Two books I'd been meaning to read for a long time that I read in the past week: Snow Crash and The Fermata.
The Fermata is a very clever dirty book by Nicholson Baker. It is funny and qualm-inducing and about many things beyond magical powers and masturbation.
Snow Crash held my interest, especially the whole Sumerian glossolalia thing, but I was somewhat disappointed because Neuromancer did a lot of the things it did several years earlier, and because Stephenson's later book, Cryptonomicon, is one of my all-time favorites and he wasn't there yet with this one.

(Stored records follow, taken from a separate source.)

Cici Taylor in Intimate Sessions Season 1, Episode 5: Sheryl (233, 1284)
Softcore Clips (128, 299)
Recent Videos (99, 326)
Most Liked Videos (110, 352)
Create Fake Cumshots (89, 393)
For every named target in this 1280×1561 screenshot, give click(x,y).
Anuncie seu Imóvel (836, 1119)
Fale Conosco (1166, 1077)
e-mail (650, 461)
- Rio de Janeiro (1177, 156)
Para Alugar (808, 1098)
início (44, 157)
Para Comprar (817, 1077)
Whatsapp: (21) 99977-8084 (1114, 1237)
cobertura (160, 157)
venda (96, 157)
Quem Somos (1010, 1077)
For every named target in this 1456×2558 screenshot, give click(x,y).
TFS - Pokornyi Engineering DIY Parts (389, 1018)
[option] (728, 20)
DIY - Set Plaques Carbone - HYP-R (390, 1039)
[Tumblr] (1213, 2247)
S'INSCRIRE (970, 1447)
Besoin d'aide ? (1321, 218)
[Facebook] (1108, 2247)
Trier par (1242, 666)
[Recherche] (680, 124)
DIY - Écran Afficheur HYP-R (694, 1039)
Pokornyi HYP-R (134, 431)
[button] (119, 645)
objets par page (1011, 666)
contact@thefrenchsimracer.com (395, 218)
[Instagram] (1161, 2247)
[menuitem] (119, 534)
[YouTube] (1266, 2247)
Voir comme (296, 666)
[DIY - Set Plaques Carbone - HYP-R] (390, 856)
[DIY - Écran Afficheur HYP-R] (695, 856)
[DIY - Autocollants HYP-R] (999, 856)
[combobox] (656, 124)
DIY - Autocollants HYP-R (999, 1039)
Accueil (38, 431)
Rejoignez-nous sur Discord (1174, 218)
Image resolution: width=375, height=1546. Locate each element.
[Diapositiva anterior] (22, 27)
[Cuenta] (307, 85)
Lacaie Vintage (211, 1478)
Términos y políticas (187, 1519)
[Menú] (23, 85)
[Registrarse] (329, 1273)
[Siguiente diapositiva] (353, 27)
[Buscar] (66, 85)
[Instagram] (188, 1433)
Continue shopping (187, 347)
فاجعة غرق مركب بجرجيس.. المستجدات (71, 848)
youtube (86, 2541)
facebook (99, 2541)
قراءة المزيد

The biggest problem w/Snow Crash was that the ending was too tidy (also a Crytonomicon problem).
Have you read Stephenson's Diamond Age? It is brilliant!
Posted by: SNG | Dec 31, 2008 at 09:14 AM
Have not read Diamond Age yet.
Agree on ending of Snow Crash, less so on Ctnmcn.
Posted by: Ed Cone | Dec 31, 2008 at 10:22 AM
I'm struggling the remember the title of the sophomoric but very funny novel I read some years ago that was something of a parody of Snow Crash. The hero's VR immersion was facilitated by a device called the ProctoProd (TM), which was inserted into a very uncomfortable place.
Is The Fermata the one where the protagonist can stop time, a la H. G. Wells's "The New Accelerator" and John D. McDonald's The Girl, The Gold Watch and Everything? And where he uses this ability to have some fun with Anne Rice at a book signing?
Posted by: Ian McDowell | Dec 31, 2008 at 11:01 AM
Fermata: yes, that's the one. It's also a meditation on creativity, or something. He sure can write.
Snow Crash suffers a bit when read today because virtual reality is no longer futuristic, so what once must have read as gee whiz now comes across as, hey, Second Life, that was cool for a while. And, as I said above, it suffers from the fact that Gibson did many of the same things a few years earlier.
Posted by: Ed Cone | Dec 31, 2008 at 11:12 AM
A friend recently recommended "The Singularity Is Near" to me, but I haven't checked it out yet.